◆ Description of the task ◆
Transcribe only the lines from the one containing "The image size is (720, 1417)." through the final line of the entries below, exactly, and exclude the pictures.

(The data begins)

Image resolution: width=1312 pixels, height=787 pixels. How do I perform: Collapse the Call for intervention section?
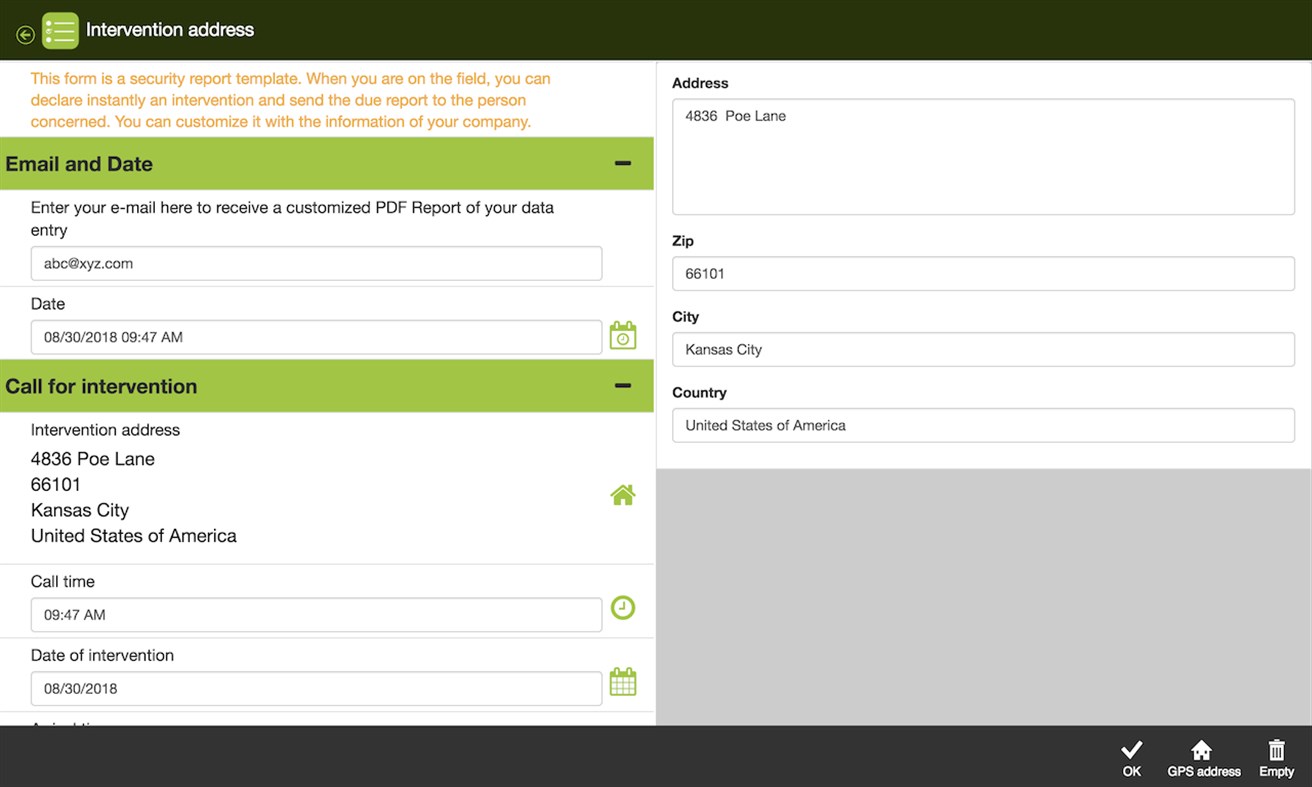pyautogui.click(x=621, y=385)
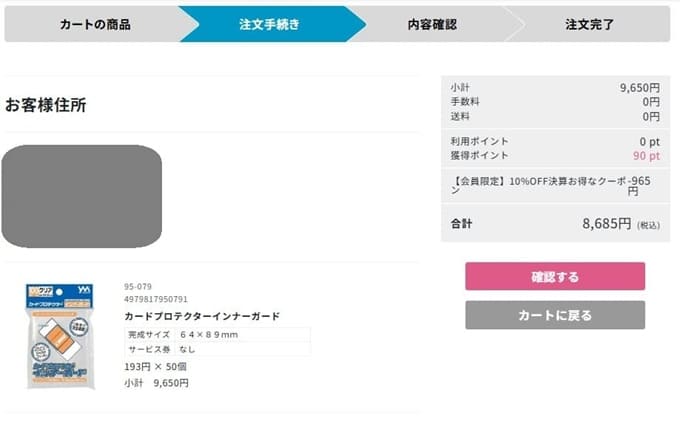
Task: Click the サービス券 なし row
Action: click(x=216, y=349)
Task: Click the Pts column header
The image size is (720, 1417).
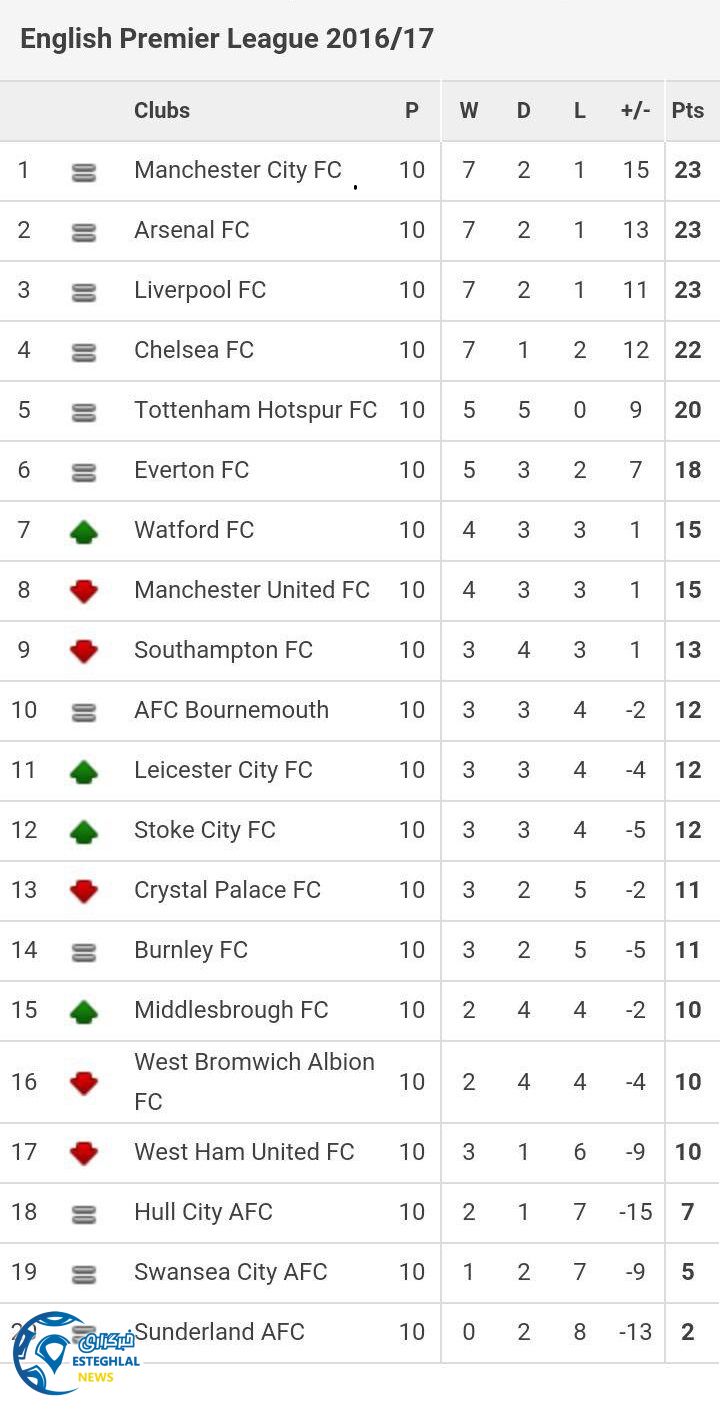Action: point(688,111)
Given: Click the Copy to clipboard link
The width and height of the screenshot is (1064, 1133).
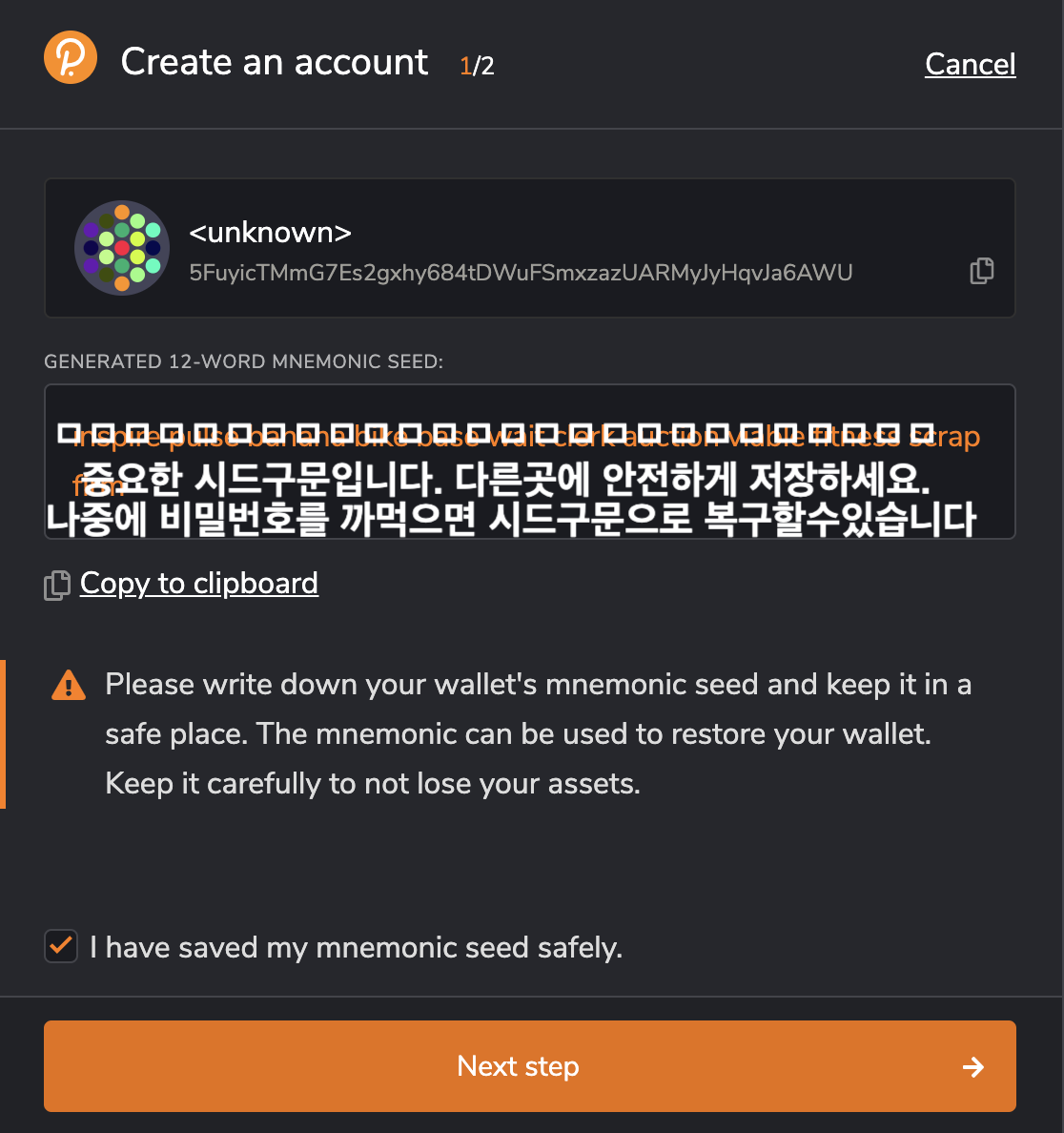Looking at the screenshot, I should pyautogui.click(x=198, y=583).
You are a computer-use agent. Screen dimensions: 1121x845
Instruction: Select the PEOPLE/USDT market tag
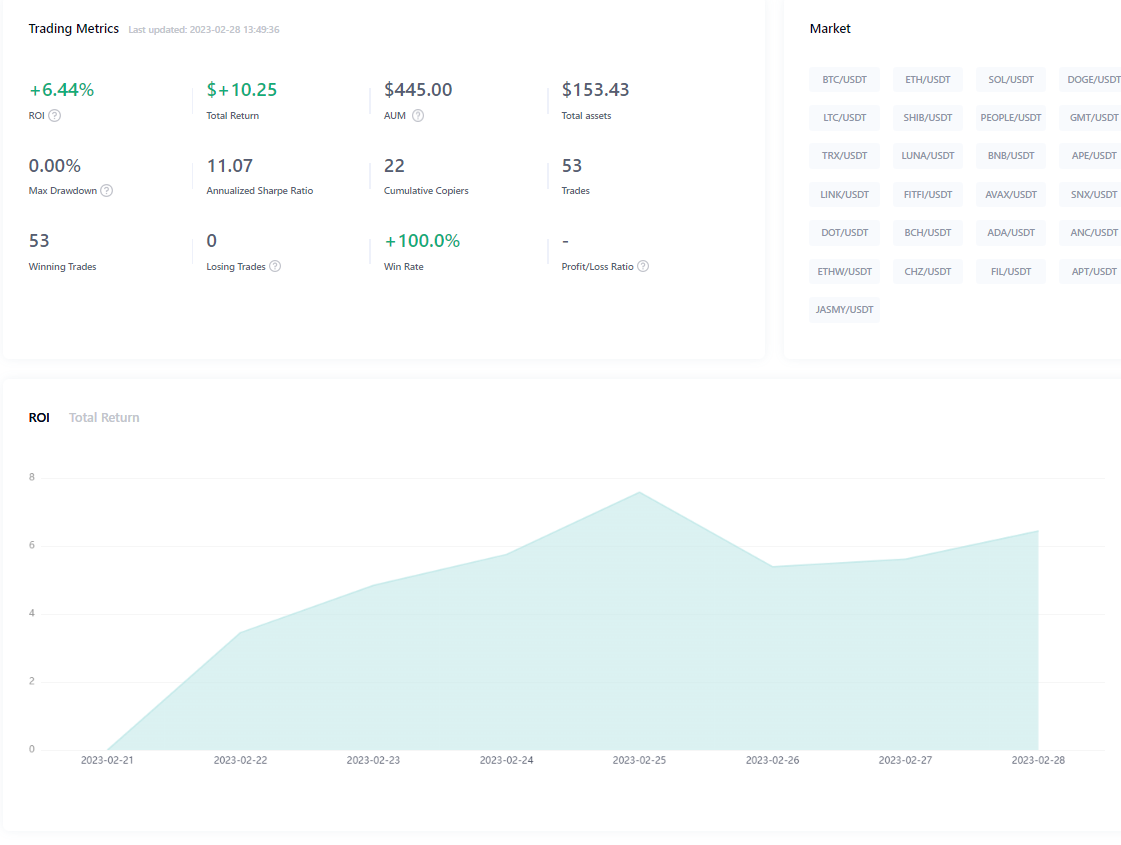coord(1011,118)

(The data ends)

◆ Written answer ◆
The image size is (720, 1417).
Action: point(688,111)
Given: Click the Copy to clipboard link
The width and height of the screenshot is (1064, 1133).
Looking at the screenshot, I should pyautogui.click(x=198, y=583).
You are a computer-use agent. Screen dimensions: 1121x845
Instruction: Select the PEOPLE/USDT market tag
coord(1011,118)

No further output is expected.